Photo: Max Wolfe via Flickr
We’re guessing President Obama, who has been using the corporate jet loophole as a catchcry throught the debt ceiling debate, wasn’t too impressed by a story that appeared yesterday in the New York Times.Parents across the country send their kids away from the city to get a little taste of the outdoors, make some friends, and build a little character at summer camp.
According to the New York Times, when bringing their kids to rough it out in the woods, increasing numbers of wealthy families are choosing to avoid the “arduous logistics” of driving to remote camps in Maine; instead they’re hopping on private planes to get there.
Before Obama castigates those who choose to use the jets to deposit their children at camp, there are 30,000 people in Kansas who wish more parents would do the same.
According to Businessweek, at “least 30,000 people in Kansas are employed by the aviation industry, and more than 40 per cent of general aviation aircraft around the world is built in Kansas.” Politicians and workers in Wichita, which is where manufacturing plants for Cessna, Hawker Beechcraft and Bombardier are located, are furious that Obama continues to target the industry, which has laid off about 20,000 workers since 2008.
So when one private jet broker told the NYT of a 30% jump in business from summer camp-related travel, that is good news for Wichita.
Meanwhile, runways at the little airports nearby camp areas, are getting a little hectic.
A weekend with a turboprop aeroplane goes for about $3,800. Three tickets on commercial planes can add up to almost $2,000, so taking a private plane isn’t an entirely crazy idea for those that can afford it.

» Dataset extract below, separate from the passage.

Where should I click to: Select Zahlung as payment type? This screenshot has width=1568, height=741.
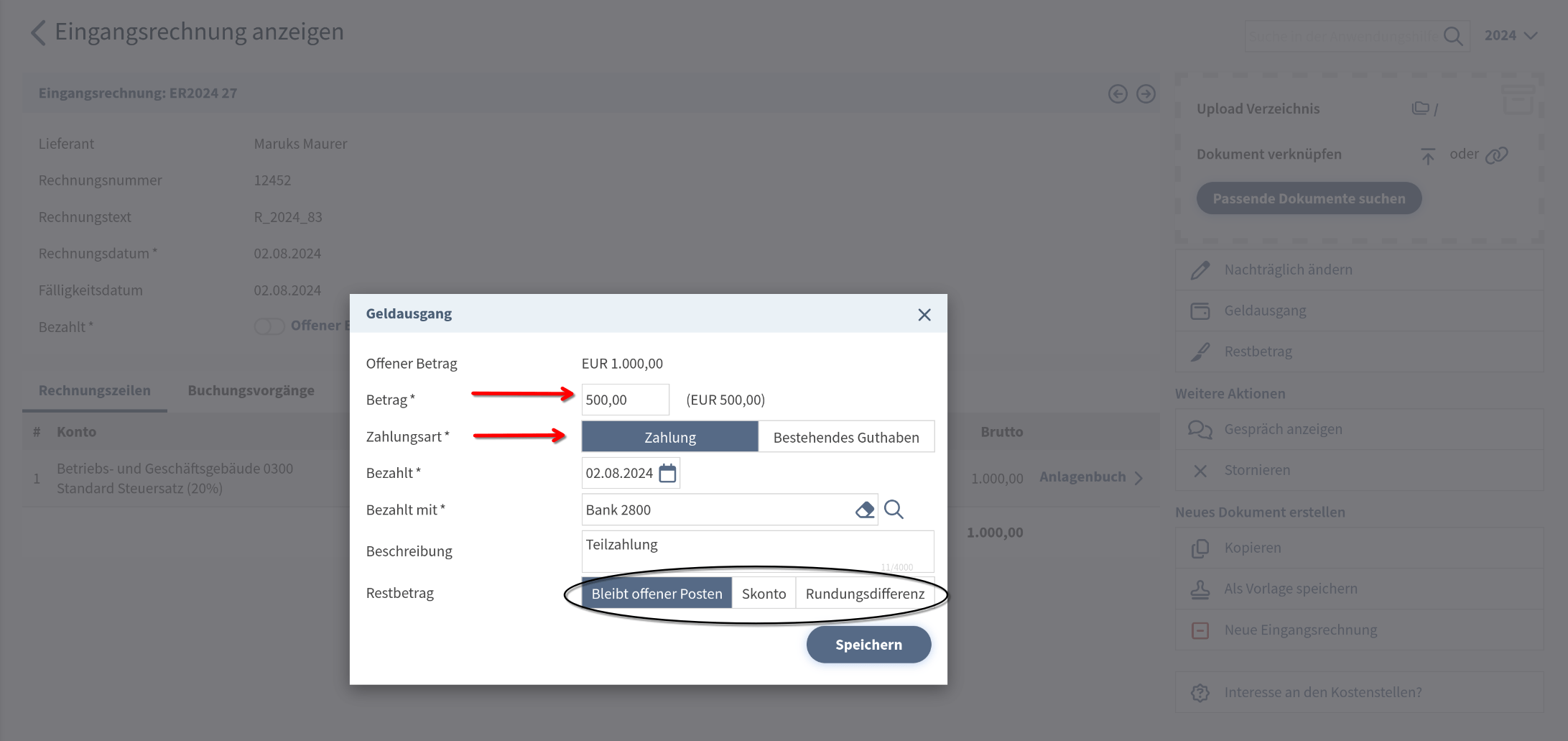tap(669, 437)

Apparently, some parents are even plane-pooling to get their kids to and from camp — quite to the annoyance of the uber-wealthy pioneers of summer camp jet-setting.
The NYT reports:
[S]ome parents have already tired of this private-plane status infiltrating the simpler world of summer camp. Nancy Chemtob, a divorce lawyer, made several summer trips to Maine in the past decade, where her children attended camp.

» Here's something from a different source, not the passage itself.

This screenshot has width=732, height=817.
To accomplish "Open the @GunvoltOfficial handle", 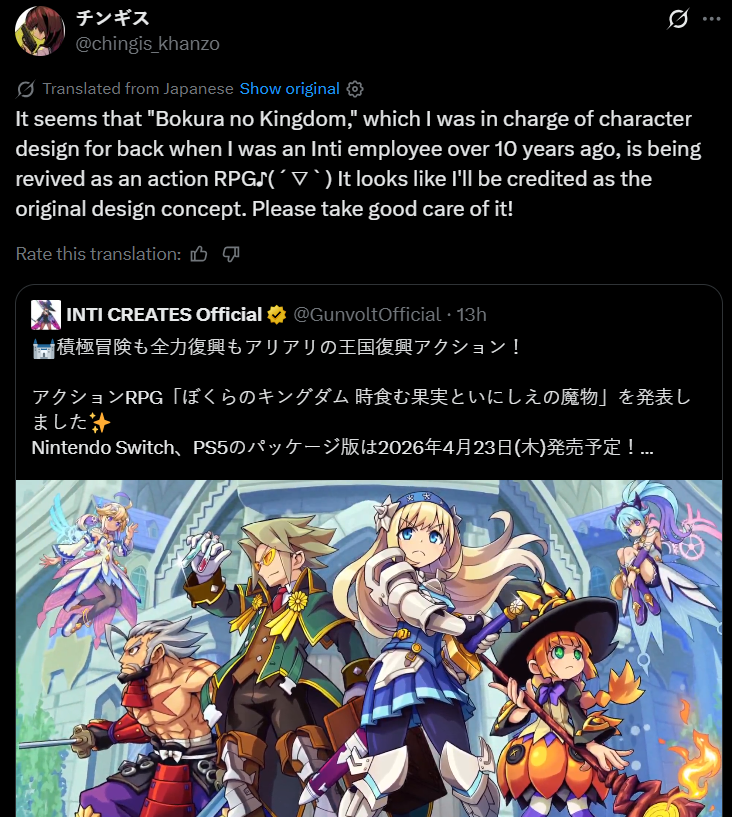I will 367,315.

She once managed to get on a charter plane from the airport in East Hampton, N.Y., for $750 (her husband had hung a sign in the airport seeking a ride). After listening to enough banter among parents about “who is flying, who is flying private, who they can get a lift home with,” she decided she “was done with Maine and the planes and all of the people.”
Chemtob now sends her children to summer camps in Europe.